* [Problem]: Repeat every entry, word for word, leaving no line out.

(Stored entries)
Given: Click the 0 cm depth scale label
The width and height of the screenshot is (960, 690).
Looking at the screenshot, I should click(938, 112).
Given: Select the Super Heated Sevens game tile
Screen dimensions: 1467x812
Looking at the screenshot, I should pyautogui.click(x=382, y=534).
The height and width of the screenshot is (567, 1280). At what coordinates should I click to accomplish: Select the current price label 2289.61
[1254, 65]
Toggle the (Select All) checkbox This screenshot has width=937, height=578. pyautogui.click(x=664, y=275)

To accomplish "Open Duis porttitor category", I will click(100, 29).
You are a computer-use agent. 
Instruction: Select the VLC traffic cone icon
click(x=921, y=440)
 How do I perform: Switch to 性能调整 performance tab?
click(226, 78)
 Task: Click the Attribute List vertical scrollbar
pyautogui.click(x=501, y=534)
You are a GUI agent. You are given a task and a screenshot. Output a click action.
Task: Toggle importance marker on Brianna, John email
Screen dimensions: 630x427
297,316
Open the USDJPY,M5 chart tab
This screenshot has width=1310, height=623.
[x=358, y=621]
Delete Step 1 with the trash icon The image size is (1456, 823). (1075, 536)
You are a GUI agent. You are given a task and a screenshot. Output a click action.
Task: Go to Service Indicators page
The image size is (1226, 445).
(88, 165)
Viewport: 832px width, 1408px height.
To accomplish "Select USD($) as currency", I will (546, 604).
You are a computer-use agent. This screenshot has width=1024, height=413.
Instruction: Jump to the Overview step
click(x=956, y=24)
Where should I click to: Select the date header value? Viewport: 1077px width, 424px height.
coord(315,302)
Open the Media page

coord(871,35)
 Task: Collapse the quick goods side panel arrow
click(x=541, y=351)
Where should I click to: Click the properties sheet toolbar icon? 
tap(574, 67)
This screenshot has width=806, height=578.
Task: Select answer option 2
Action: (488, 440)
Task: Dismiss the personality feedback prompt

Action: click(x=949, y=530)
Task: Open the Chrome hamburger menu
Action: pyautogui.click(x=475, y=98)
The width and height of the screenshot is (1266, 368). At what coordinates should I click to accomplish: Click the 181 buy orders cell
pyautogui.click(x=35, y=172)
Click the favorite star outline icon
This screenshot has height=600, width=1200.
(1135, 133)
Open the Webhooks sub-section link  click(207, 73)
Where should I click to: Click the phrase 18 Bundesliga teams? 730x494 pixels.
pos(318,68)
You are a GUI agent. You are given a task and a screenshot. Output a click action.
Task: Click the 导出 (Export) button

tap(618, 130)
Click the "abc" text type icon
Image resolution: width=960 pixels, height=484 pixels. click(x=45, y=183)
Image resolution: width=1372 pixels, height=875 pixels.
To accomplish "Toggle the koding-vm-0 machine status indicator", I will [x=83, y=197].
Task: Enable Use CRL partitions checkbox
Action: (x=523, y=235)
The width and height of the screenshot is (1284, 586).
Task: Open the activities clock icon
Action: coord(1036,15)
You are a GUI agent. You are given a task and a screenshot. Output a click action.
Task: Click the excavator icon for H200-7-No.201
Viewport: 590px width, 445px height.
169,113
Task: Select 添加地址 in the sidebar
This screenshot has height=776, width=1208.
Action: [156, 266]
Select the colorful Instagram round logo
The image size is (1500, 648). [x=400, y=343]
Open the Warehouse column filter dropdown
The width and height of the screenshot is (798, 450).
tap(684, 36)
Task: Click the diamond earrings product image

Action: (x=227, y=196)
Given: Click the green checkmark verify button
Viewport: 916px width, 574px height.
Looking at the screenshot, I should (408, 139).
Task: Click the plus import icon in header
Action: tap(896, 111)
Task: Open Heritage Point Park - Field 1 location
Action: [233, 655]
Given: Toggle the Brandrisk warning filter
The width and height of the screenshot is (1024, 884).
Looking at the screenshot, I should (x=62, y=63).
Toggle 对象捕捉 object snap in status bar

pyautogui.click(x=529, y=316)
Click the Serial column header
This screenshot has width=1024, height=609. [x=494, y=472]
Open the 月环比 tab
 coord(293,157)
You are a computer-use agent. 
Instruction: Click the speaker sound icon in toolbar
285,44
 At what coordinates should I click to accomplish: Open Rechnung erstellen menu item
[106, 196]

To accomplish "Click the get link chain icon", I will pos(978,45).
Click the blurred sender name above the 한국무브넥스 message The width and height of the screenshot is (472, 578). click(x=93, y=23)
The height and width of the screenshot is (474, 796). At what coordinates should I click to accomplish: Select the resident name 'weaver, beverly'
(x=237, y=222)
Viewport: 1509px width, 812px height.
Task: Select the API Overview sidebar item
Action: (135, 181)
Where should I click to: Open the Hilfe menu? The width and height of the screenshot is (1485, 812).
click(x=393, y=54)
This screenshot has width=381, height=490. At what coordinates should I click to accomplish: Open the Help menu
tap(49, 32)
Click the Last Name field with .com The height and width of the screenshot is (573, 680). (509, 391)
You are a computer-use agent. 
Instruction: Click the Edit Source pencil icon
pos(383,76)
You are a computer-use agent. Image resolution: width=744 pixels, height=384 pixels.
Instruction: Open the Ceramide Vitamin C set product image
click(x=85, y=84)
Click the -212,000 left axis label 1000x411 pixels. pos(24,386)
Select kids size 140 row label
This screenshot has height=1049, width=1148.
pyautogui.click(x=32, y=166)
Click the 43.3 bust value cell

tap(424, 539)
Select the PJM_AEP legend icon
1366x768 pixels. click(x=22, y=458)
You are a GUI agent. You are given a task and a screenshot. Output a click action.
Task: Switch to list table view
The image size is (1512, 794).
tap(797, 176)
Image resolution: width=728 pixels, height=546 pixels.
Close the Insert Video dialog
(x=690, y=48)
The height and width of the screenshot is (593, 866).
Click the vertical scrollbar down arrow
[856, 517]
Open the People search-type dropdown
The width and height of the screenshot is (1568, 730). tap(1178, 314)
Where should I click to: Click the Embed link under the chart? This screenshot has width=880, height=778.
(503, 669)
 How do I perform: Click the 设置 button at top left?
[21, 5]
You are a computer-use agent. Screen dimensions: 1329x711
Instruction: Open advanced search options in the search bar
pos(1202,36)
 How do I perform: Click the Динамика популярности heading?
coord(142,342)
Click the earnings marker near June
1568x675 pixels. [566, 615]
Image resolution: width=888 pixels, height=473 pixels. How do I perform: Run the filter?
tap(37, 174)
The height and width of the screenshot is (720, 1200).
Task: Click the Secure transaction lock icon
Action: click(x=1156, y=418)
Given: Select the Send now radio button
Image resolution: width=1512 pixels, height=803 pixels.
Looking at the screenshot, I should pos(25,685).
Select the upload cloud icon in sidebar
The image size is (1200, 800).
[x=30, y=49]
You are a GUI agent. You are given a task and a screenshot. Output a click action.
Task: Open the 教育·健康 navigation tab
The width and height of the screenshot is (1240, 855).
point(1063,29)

* [Completed exercise]:
Given: Click the 0 cm depth scale label
The width and height of the screenshot is (960, 690).
Looking at the screenshot, I should click(938, 112).
Given: Select the Super Heated Sevens game tile
Screen dimensions: 1467x812
Looking at the screenshot, I should pyautogui.click(x=382, y=534).
The height and width of the screenshot is (567, 1280). At what coordinates should I click to accomplish: Select the current price label 2289.61
[1254, 65]
Toggle the (Select All) checkbox This screenshot has width=937, height=578. pyautogui.click(x=664, y=275)

To accomplish "Open Duis porttitor category", I will click(100, 29).
You are a computer-use agent. 
Instruction: Select the VLC traffic cone icon
click(x=921, y=440)
 How do I perform: Switch to 性能调整 performance tab?
click(226, 78)
 Task: Click the Attribute List vertical scrollbar
pyautogui.click(x=501, y=534)
You are a GUI agent. You are given a task and a screenshot. Output a click action.
Task: Toggle importance marker on Brianna, John email
Screen dimensions: 630x427
297,316
Open the USDJPY,M5 chart tab
This screenshot has width=1310, height=623.
[x=358, y=621]
Delete Step 1 with the trash icon The image size is (1456, 823). (1075, 536)
You are a GUI agent. You are given a task and a screenshot. Output a click action.
Task: Go to Service Indicators page
The image size is (1226, 445).
(88, 165)
Viewport: 832px width, 1408px height.
To accomplish "Select USD($) as currency", I will (546, 604).
You are a computer-use agent. This screenshot has width=1024, height=413.
Instruction: Jump to the Overview step
click(x=956, y=24)
Where should I click to: Select the date header value? Viewport: 1077px width, 424px height.
coord(315,302)
Open the Media page

coord(871,35)
 Task: Collapse the quick goods side panel arrow
click(x=541, y=351)
Where should I click to: Click the properties sheet toolbar icon? 
tap(574, 67)
This screenshot has width=806, height=578.
Task: Select answer option 2
Action: (488, 440)
Task: Dismiss the personality feedback prompt

Action: click(x=949, y=530)
Task: Open the Chrome hamburger menu
Action: pyautogui.click(x=475, y=98)
The width and height of the screenshot is (1266, 368). At what coordinates should I click to accomplish: Click the 181 buy orders cell
pyautogui.click(x=35, y=172)
Click the favorite star outline icon
This screenshot has height=600, width=1200.
(1135, 133)
Open the Webhooks sub-section link  click(207, 73)
Where should I click to: Click the phrase 18 Bundesliga teams? 730x494 pixels.
pos(318,68)
You are a GUI agent. You are given a task and a screenshot. Output a click action.
Task: Click the 导出 (Export) button

tap(618, 130)
Click the "abc" text type icon
Image resolution: width=960 pixels, height=484 pixels. click(x=45, y=183)
Image resolution: width=1372 pixels, height=875 pixels.
To accomplish "Toggle the koding-vm-0 machine status indicator", I will [x=83, y=197].
Task: Enable Use CRL partitions checkbox
Action: (x=523, y=235)
The width and height of the screenshot is (1284, 586).
Task: Open the activities clock icon
Action: coord(1036,15)
You are a GUI agent. You are given a task and a screenshot. Output a click action.
Task: Click the excavator icon for H200-7-No.201
Viewport: 590px width, 445px height.
169,113
Task: Select 添加地址 in the sidebar
This screenshot has height=776, width=1208.
Action: [156, 266]
Select the colorful Instagram round logo
The image size is (1500, 648). [x=400, y=343]
Open the Warehouse column filter dropdown
The width and height of the screenshot is (798, 450).
tap(684, 36)
Task: Click the diamond earrings product image

Action: (x=227, y=196)
Given: Click the green checkmark verify button
Viewport: 916px width, 574px height.
Looking at the screenshot, I should (408, 139).
Task: Click the plus import icon in header
Action: tap(896, 111)
Task: Open Heritage Point Park - Field 1 location
Action: [233, 655]
Given: Toggle the Brandrisk warning filter
The width and height of the screenshot is (1024, 884).
Looking at the screenshot, I should (x=62, y=63).
Toggle 对象捕捉 object snap in status bar

pyautogui.click(x=529, y=316)
Click the Serial column header
This screenshot has width=1024, height=609. [x=494, y=472]
Open the 月环比 tab
 coord(293,157)
You are a computer-use agent. 
Instruction: Click the speaker sound icon in toolbar
285,44
 At what coordinates should I click to accomplish: Open Rechnung erstellen menu item
[106, 196]

To accomplish "Click the get link chain icon", I will pos(978,45).
Click the blurred sender name above the 한국무브넥스 message The width and height of the screenshot is (472, 578). click(x=93, y=23)
The height and width of the screenshot is (474, 796). At what coordinates should I click to accomplish: Select the resident name 'weaver, beverly'
(x=237, y=222)
Viewport: 1509px width, 812px height.
Task: Select the API Overview sidebar item
Action: (135, 181)
Where should I click to: Open the Hilfe menu? The width and height of the screenshot is (1485, 812).
click(x=393, y=54)
This screenshot has width=381, height=490. At what coordinates should I click to accomplish: Open the Help menu
tap(49, 32)
Click the Last Name field with .com The height and width of the screenshot is (573, 680). (509, 391)
You are a computer-use agent. 
Instruction: Click the Edit Source pencil icon
pos(383,76)
You are a computer-use agent. Image resolution: width=744 pixels, height=384 pixels.
Instruction: Open the Ceramide Vitamin C set product image
click(x=85, y=84)
Click the -212,000 left axis label 1000x411 pixels. pos(24,386)
Select kids size 140 row label
This screenshot has height=1049, width=1148.
pyautogui.click(x=32, y=166)
Click the 43.3 bust value cell

tap(424, 539)
Select the PJM_AEP legend icon
1366x768 pixels. click(x=22, y=458)
You are a GUI agent. You are given a task and a screenshot. Output a click action.
Task: Switch to list table view
The image size is (1512, 794).
tap(797, 176)
Image resolution: width=728 pixels, height=546 pixels.
Close the Insert Video dialog
(x=690, y=48)
The height and width of the screenshot is (593, 866).
Click the vertical scrollbar down arrow
[856, 517]
Open the People search-type dropdown
The width and height of the screenshot is (1568, 730). tap(1178, 314)
Where should I click to: Click the Embed link under the chart? This screenshot has width=880, height=778.
(503, 669)
 How do I perform: Click the 设置 button at top left?
[21, 5]
You are a computer-use agent. Screen dimensions: 1329x711
Instruction: Open advanced search options in the search bar
pos(1202,36)
 How do I perform: Click the Динамика популярности heading?
coord(142,342)
Click the earnings marker near June
1568x675 pixels. [566, 615]
Image resolution: width=888 pixels, height=473 pixels. How do I perform: Run the filter?
tap(37, 174)
The height and width of the screenshot is (720, 1200).
Task: Click the Secure transaction lock icon
Action: click(x=1156, y=418)
Given: Select the Send now radio button
Image resolution: width=1512 pixels, height=803 pixels.
Looking at the screenshot, I should pos(25,685).
Select the upload cloud icon in sidebar
The image size is (1200, 800).
[x=30, y=49]
You are a GUI agent. You are given a task and a screenshot. Output a click action.
Task: Open the 教育·健康 navigation tab
The width and height of the screenshot is (1240, 855).
point(1063,29)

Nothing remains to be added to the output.